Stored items
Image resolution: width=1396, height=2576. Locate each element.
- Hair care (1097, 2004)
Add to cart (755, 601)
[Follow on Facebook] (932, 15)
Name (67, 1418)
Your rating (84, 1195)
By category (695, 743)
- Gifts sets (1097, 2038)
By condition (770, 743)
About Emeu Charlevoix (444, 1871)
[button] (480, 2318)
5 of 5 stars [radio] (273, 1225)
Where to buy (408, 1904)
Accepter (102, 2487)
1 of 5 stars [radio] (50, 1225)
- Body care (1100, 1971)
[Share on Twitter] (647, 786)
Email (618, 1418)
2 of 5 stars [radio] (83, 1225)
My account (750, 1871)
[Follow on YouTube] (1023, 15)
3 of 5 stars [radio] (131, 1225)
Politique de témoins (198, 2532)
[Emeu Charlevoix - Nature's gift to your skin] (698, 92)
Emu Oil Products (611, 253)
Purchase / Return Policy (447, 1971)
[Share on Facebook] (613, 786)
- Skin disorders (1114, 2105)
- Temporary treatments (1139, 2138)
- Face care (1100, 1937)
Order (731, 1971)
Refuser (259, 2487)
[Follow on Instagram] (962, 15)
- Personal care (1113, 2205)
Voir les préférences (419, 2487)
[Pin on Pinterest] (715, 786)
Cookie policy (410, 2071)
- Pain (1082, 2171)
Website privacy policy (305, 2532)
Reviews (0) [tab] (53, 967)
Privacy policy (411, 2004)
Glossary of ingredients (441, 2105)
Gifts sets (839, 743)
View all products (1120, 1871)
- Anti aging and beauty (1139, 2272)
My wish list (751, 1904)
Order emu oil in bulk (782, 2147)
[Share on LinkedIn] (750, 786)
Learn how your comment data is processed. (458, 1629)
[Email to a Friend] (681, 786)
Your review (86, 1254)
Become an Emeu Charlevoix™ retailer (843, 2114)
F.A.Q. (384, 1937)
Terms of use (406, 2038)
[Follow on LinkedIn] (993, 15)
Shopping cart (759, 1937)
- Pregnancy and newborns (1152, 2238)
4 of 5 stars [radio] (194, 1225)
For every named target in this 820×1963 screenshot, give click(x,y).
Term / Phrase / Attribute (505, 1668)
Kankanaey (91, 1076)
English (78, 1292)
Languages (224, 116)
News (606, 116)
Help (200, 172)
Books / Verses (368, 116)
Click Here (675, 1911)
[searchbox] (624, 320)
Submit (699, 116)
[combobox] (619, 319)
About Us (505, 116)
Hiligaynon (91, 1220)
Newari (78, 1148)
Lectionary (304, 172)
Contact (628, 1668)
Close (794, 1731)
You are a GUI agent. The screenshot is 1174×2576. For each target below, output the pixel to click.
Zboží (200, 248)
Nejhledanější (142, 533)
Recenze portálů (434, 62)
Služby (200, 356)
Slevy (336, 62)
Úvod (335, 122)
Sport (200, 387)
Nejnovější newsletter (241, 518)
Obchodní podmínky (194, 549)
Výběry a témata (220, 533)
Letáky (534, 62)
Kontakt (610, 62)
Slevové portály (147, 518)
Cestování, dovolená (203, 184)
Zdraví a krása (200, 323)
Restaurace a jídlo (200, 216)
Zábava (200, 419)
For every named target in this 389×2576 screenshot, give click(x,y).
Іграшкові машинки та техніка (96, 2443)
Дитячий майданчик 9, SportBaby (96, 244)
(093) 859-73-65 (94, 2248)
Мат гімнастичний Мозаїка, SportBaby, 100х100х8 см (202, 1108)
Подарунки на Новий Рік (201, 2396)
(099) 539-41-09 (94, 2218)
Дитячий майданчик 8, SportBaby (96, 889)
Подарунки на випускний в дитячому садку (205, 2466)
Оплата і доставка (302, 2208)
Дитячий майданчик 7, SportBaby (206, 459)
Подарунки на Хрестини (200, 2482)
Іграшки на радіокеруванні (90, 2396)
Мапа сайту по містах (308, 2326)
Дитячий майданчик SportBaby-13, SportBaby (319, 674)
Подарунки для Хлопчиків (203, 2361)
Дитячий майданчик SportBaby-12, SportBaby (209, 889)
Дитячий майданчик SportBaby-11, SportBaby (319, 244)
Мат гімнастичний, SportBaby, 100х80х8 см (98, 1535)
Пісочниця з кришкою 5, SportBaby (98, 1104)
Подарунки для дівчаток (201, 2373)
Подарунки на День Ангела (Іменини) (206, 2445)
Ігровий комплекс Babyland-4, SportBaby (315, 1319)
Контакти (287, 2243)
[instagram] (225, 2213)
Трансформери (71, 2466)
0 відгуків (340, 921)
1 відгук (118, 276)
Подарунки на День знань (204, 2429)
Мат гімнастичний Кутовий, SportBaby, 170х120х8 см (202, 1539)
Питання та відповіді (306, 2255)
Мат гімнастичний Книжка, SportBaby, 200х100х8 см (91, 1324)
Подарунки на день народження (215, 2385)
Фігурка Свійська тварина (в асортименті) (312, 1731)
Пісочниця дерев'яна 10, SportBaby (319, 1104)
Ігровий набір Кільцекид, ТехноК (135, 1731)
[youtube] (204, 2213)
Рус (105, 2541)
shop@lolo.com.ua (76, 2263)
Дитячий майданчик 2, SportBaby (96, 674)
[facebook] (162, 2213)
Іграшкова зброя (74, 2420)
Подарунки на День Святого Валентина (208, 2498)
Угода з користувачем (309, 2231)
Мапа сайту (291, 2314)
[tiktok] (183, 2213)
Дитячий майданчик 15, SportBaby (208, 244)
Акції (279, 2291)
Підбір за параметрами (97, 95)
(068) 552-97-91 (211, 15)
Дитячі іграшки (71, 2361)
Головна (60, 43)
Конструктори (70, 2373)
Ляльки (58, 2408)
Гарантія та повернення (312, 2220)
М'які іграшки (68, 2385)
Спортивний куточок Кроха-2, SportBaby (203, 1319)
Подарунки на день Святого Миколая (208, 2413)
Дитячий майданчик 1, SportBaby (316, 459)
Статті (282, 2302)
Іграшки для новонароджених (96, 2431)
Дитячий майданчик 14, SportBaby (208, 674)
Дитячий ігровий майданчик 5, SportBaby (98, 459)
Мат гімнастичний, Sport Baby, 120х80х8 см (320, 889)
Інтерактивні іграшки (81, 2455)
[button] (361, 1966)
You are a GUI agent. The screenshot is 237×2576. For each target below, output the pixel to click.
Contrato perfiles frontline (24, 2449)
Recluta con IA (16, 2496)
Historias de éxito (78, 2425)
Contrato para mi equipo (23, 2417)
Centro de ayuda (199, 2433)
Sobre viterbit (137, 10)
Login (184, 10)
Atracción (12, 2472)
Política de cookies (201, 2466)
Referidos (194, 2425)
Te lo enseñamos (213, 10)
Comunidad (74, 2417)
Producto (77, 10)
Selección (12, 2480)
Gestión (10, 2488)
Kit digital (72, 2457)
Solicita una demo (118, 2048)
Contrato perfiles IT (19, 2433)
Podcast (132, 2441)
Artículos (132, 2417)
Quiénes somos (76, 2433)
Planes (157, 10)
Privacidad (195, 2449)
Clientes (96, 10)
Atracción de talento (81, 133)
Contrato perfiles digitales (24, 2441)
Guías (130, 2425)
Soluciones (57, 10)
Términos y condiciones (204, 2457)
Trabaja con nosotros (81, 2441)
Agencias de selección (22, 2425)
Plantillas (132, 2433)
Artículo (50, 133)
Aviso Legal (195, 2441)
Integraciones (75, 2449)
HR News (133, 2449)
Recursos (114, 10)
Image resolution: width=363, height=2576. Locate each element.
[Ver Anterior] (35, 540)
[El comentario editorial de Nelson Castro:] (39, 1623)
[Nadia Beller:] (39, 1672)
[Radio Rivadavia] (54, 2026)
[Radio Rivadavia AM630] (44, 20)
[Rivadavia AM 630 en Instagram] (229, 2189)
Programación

### TASK BRIEF
What is needed is every line from the beginning of the data up to and including the line with "3 of 5 stars [radio] (131, 1225)", given again word for word.

### ANSWER AREA
Image resolution: width=1396, height=2576. Locate each element.
- Hair care (1097, 2004)
Add to cart (755, 601)
[Follow on Facebook] (932, 15)
Name (67, 1418)
Your rating (84, 1195)
By category (695, 743)
- Gifts sets (1097, 2038)
By condition (770, 743)
About Emeu Charlevoix (444, 1871)
[button] (480, 2318)
5 of 5 stars [radio] (273, 1225)
Where to buy (408, 1904)
Accepter (102, 2487)
1 of 5 stars [radio] (50, 1225)
- Body care (1100, 1971)
[Share on Twitter] (647, 786)
Email (618, 1418)
2 of 5 stars [radio] (83, 1225)
My account (750, 1871)
[Follow on YouTube] (1023, 15)
3 of 5 stars [radio] (131, 1225)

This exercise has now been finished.